== Page text ==
_ _ _ _ _ _ _

I did some rearranging of old posts, so that the Homeschooling category now contains most of what I've written here about homeschooling. Some of the questions that followed my last post on homeschooling have come up before, like what about socialization, and (in that same post) what about subjects I can't teach, and what about unschooling. (I've been thinking more about unschooling lately, though, and roughing out another post on why it's not a good fit for me.)

Also: let me be clear that I am no paragon. As you imagine me going through the morning I described last time, imagine my hair getting wilder and wilder as I run my fingers through it. Imagine Os glued to my shoulder by means of Pete spit. Imagine me losing my temper a couple of days a week, and hitting my goals with decreasing frequency as the semester progresses. All right? Got it?

Today I wanted to write about how we tackle math. I left AmyinMotown with the mistaken impression that we just don't do math, and she's probably not alone. So let me hasten to clarify: we do math! We like math. We just don't use a particular math curriculum, and I don't own any math workbooks, and I would prefer fleas to flashcards. I am a relaxed math homeschooler. Sort of.

My husband has a PhD in a field that required years and years of math coursework, and his math skills pay our mortgage. His perspective is skewed, because his professors were forever saying things like, "You all learned topology in junior high school, right? Vector calculus in preschool?" We were driving home tonight and he was talking about the boys' math skills. "They're a little bit behind--" he began, and I immediately began to excoriate myself inwardly. Because Alex doesn't have his 6/7/8 times tables down perfectly, and Marty is wobbly on his addition, and even though they can both come up with the right answer eventually maybe eventually isn't good enough -- but then I noticed the sly grin on my husband's face as he finished his sentence: "--on differential equations. They're supposed to learn those in kindergarten, after all."

So maybe we have an anomalous definition of relaxed.

But I like numbers. They please me. When my oldest son was four he
begged me to play math games with him -- I would tell him a silly
story, about when the bedbugs played the roaches in baseball, and he
would have to keep score when the roach pitcher hit a surprise triple
with the bases loaded. (Early math skills *and* the evils of a designated hitter, all in one fun lesson.)

For years I thought I was bad at math, but really I was bored at math. Halfway through a homework assignment I would start thinking about other things because I GOT THE POINT already; I knew how to multiply two two-digit numbers. Yes, sustained attention is important, but I know with utter certainty that seven eights is 56. Any additional drill would be wasted time. I don't want to waste my children's time.

So here's what we do: Marty and I just play math games. For Alex I pick a topic each week. He works for fifteen minutes on a particular type of problem. Some weeks it's straight-up arithmetic -- times-table drill or similar. Other weeks it's something else entirely. This is how you find the slope of a line. This is the Pythagorean theorem. This is how you solve two equations in two variables.

_ _ _ _ _ _ _

== Extracted material ==

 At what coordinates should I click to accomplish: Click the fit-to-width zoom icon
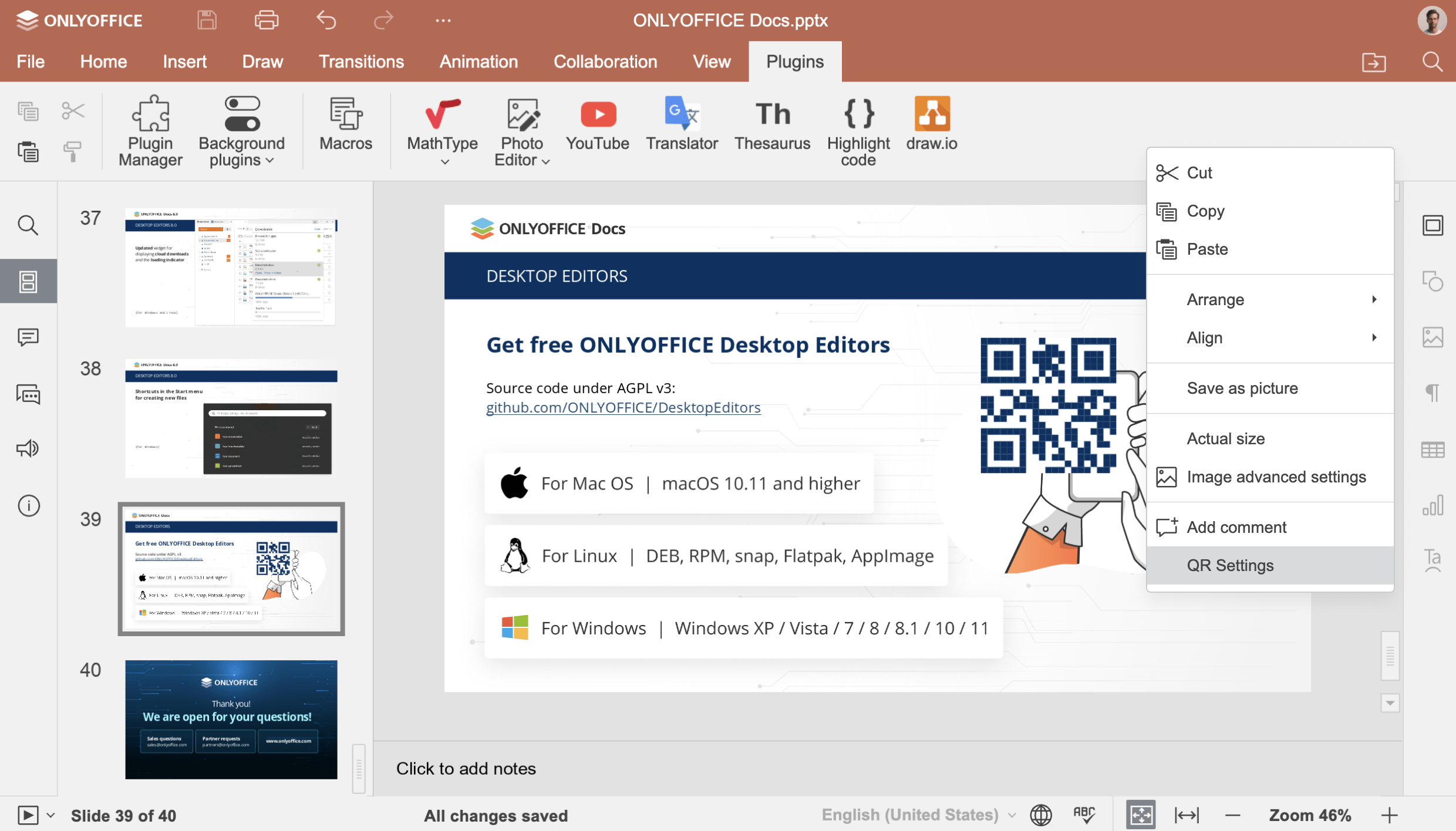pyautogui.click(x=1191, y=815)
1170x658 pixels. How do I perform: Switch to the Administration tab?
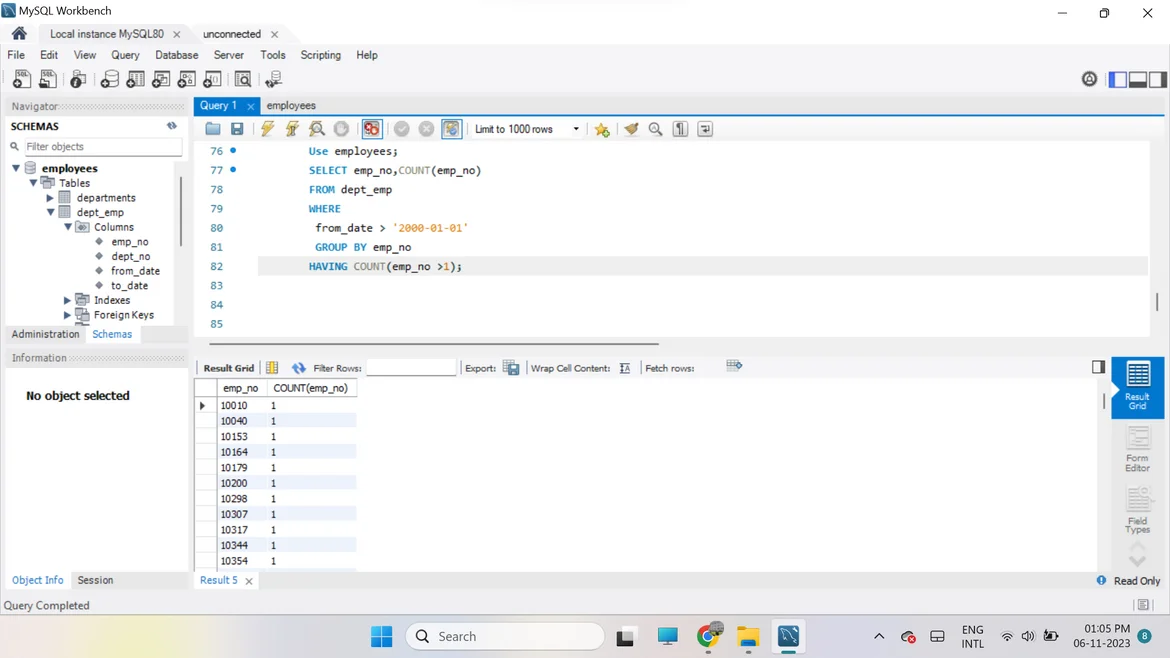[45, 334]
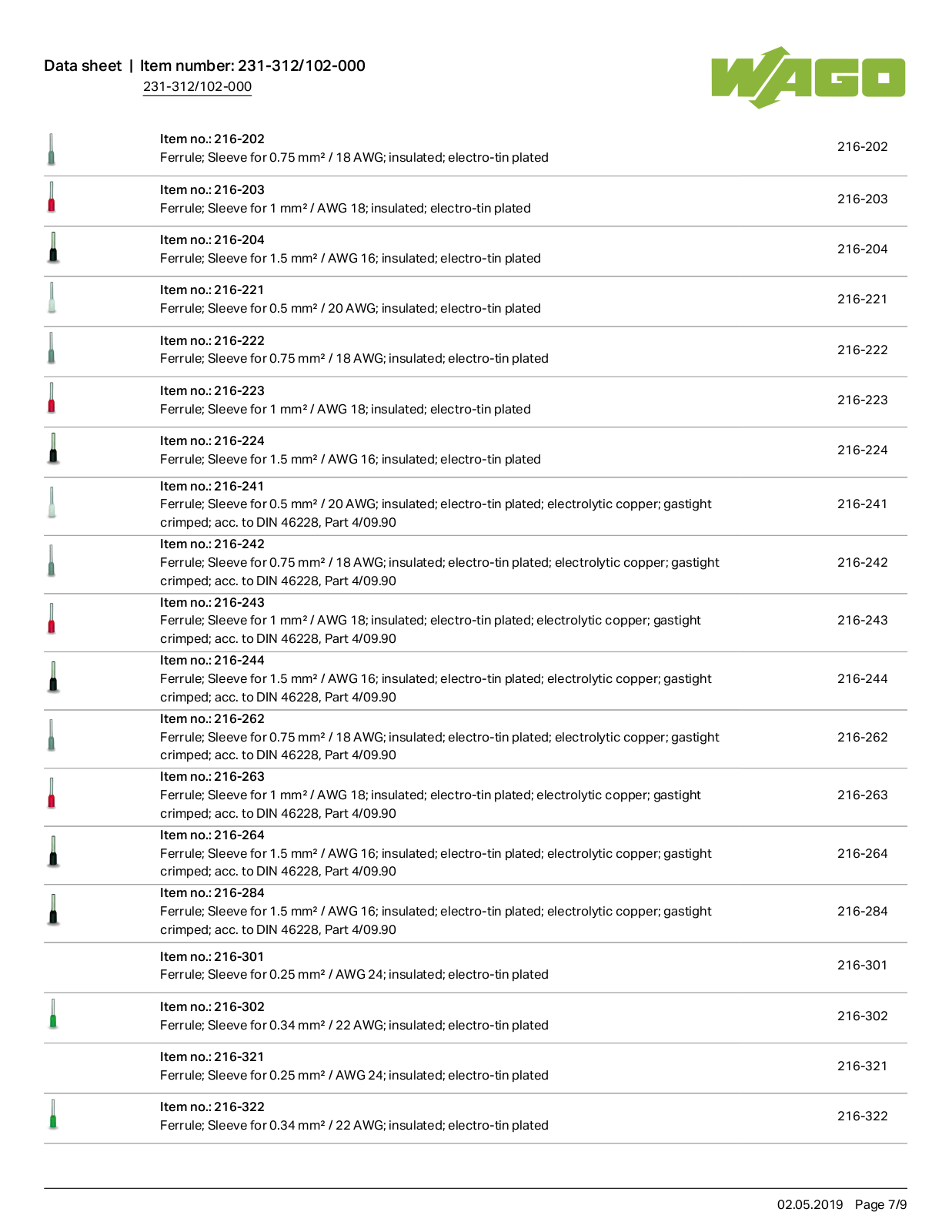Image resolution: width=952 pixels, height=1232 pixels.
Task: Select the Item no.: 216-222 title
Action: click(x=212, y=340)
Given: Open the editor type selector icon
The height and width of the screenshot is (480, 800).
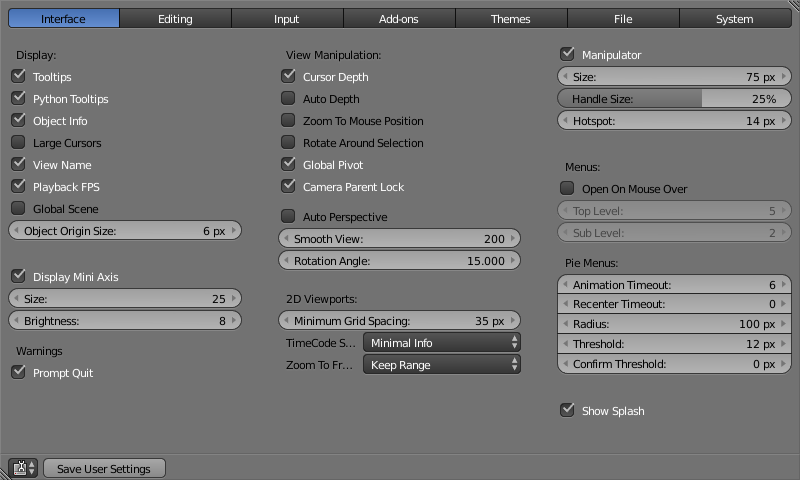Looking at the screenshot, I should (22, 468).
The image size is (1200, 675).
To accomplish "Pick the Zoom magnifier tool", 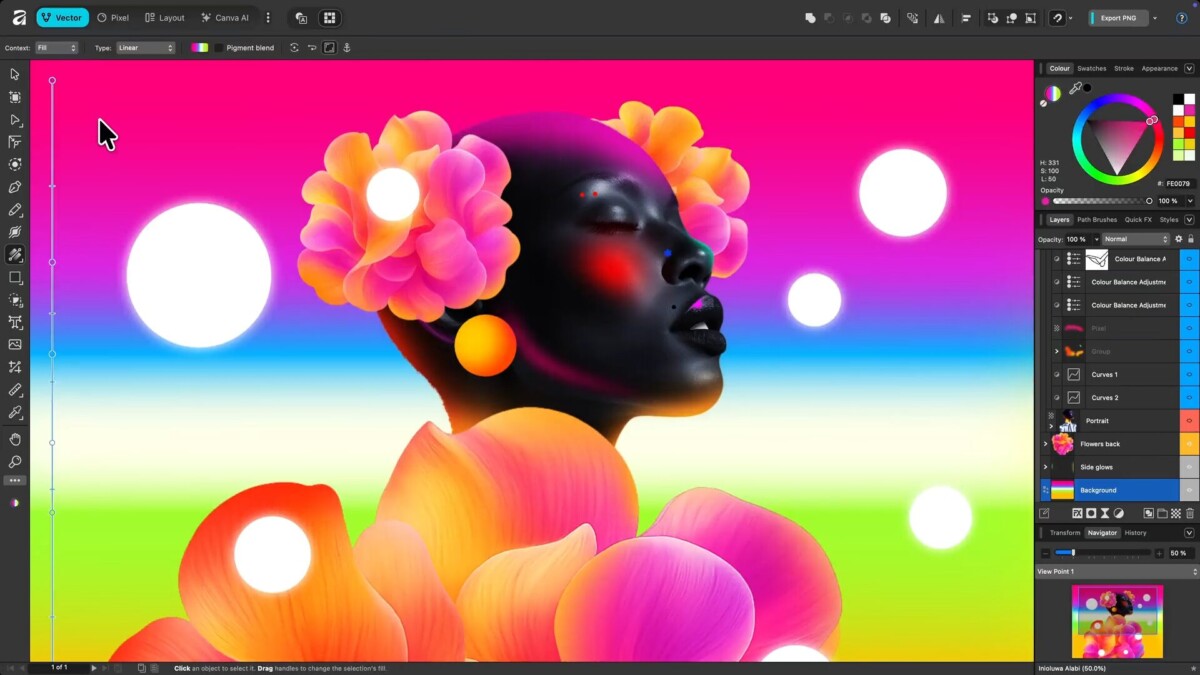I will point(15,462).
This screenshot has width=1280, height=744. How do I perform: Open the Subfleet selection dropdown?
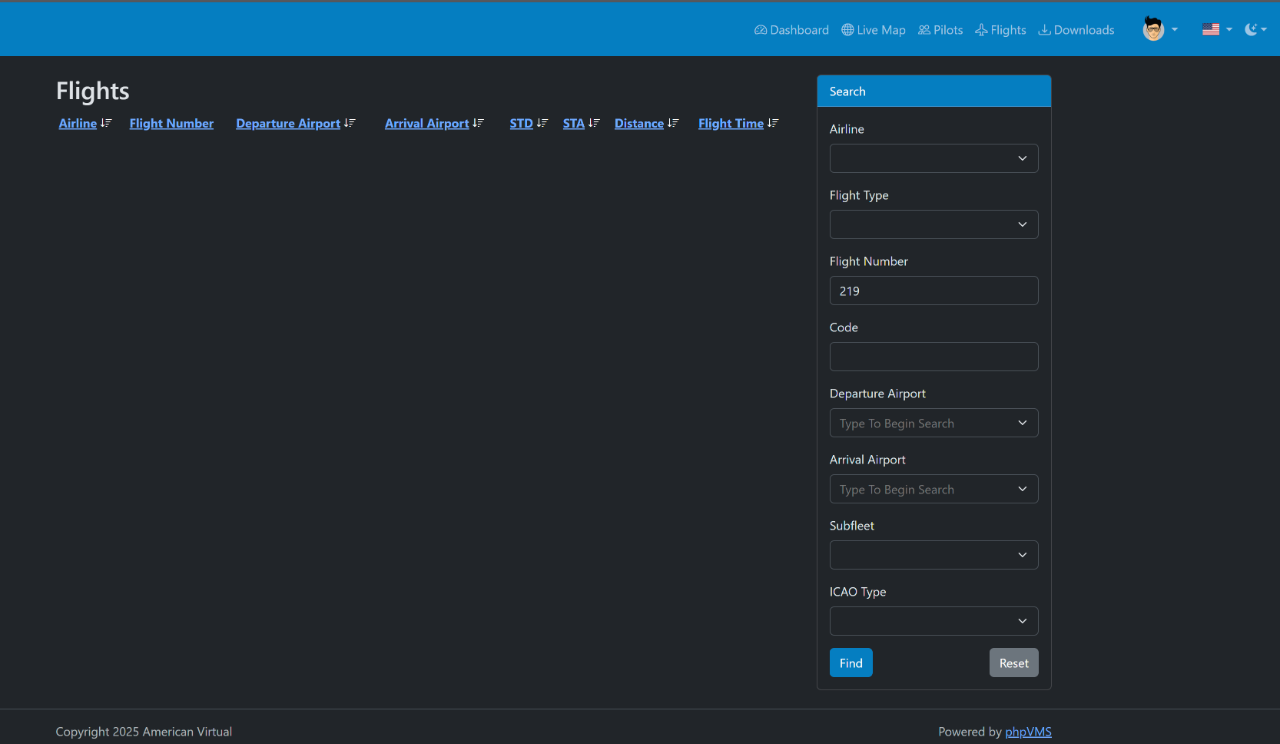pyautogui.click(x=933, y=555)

_ _ _ _ _ _ _

== Task ==
Write the next part of the blog post on homeschooling math, picking up right after its last sentence. The entries have nothing to do with what comes next and can be left alone.

== Reply ==
I used to worry about this approach. Was it appropriate to play around with division when he didn't have his addition facts down pat? And then two years ago I read a fascinating article for my professional continuing ed requirement. Children, the article said, don't learn in pyramid fashion. You don't have to lay the first row of blocks down like so much granite, and then draaa-aag the second row of blocks up on top. Learning is more like a spiderweb, in which you make connections all over the place. You can learn more complex skills at the same time that you're perfecting simpler ones. (The authors were writing about a different domain, but I think the comparison holds.)

The arithmetic facts are coming along just fine. My third-grade son
can subtract 38 from 64 in his head without batting an eye. And!
Actually! That's a story in itself: I was trying to encourage him to
play with two-digit subtraction in kindergarten and he was reluctant.
"You know what 60 minus 30 is," I said. "And you know four minus eight
is negative four." A light bulb went on for both of us. He knew that
30 and -4 yielded 26. And I understood, suddenly, why we teach kids to
borrow. For 25 years I had done it by rote, but in that moment I
understood what I'd been doing all that time, and that it wasn't the
only way to get to the answer.

Recently I was talking to a homeschooling friend who says her boys do ninety minutes of math every day. I'm didn't say what I thought, which was AAUUUGGGHHH! NOOOOOO! I'm just not convinced that ninety minutes of math drill is a good idea for an average first-grader. "Drill and kill," Elizabeth Foss calls it.

My goal as a math teacher is to help them acquire solid skills, sure. But at the same time I want to impart three other lessons as well:

**Math is fun. ** My husband found a book for Alex called The Number Devil. He loves it -- he's read it six or eight times. Who knew you could laugh about prime numbers and the Fibonacci sequence?

**Math is interesting.** One day in ninth grade I noticed that
squares are separated by consecutive odd numbers. One night fourteen
years later, as I was lying in bed nursing a 9mo Alex to sleep, the
explanation dawned on me.* I love finding patterns and I hope my boys
will too. The order I see in the mathematical world reflects the
beauty of creation's order. It makes me happy.

**Math is useful.** If you are saving for a Lego set and there's a
15% sale coming up, how many weeks of allowance is that?

Math matters. Math is doable. That's what I want them to know.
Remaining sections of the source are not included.